We studied the possibility of using nitric oxide, endothelin-1 and thrombomodulin as complementary parameters for early and sensitive diagnosis of perinatal asphyxia. Through comparing the levels of the three studied parameters in healthy neonates with the levels in neonates with different grades of perinatal asphyxia, we could prove statistically that each of the three studied parameters can be used as a marker for the occurrence of perinatal asphyxia, and hence, using them in a complementary way would add positively on their diagnostic value.
This study was conducted on 65 neonates from the neonatal intensive care unit in obestetric and gynaecology hospital of Ein Shams university as well as Mubarak hospital of police authority in Nasr City. They were divided into tow groups:-
Control group: - They are 22 neonates, 11 males (50%) and 11 females (50 %). The control group was divided into, 16 full term (72.75 %) with the gestational age ranges from 37-40 weeks, 4 near term subjects (18.15 %) with the gestational age 36 weeks, and 2 preterm subjects (9.1 %) with the gestational age ranging from 34-35 weeks. The entire control group didn’t have perinatal asphyxia as proven by clinical examination at birth, after birth, and laboratory results of blood gases of cord blood.
Patient group:- They are 43 cases of perinatal asphyxia as proven by clinical examination during resuscitation and Apgar scoring at one and five minutes , as well as by the laboratory findings of umbilical cord blood gases . They were then divided according to the severity of perinatal asphyxia into three subgroups based on the clinical grading of Sarnat and Sarnat’s 3 clinical stages of perinatal hypoxic ischemic brain injury.
1 Subgroup (A), showing mild perinatal asphyxia, is composed of 13 subjects (30.23 %), 7 of them are males (53.84 %) and 6 are females (46.16 %). The subjects of subgroup (A) compromised 6 full term (46.16 %) , 5 near term (38.46%) , and 2 preterm subjects (15.38 %) with the gestational age of the subjects in this subgroup ranging from 34 : 38 weeks .

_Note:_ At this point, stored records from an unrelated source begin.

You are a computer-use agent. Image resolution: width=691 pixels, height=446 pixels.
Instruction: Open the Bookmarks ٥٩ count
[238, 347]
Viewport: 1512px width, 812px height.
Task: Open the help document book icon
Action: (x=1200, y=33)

2 Subgroup (B), showing moderate perinatal asphyxia, is composed of 11 subjects (25.58 %), 6 of them are males (54.54 %) and 5 are females (45.46 %). The subjects of subgroup (B) compromised 8 full term (72.72 %) , 2 near term (18.18%) , and 1 preterm subjects (9.1 % ) with the gestational age of the subjects in this subgroup ranging from 35 : 39 weeks .
3 Subgroup (C), showing severe perinatal asphyxia, is composed of 19 subjects (44.18 %), 11 of them are males (57.89 %) and 8 are females (42.1 %). The subjects of subgroup (A) compromised 6 full term (31.58 %) , 1 near term (5.26 %) , and 12 preterm subjects (63.16%) with the gestational age of the subjects in this subgroup ranging from 27 : 39 weeks .
It was shown in our study that all the studied parameters namely endothelin-1, thrombomodulin and nitric oxide, could be used in perinatal asphyxia as indicators for the occurrence of perinatal asphyxia and moreover they could differentiate significantly between the different grades of perinatal asphyxia.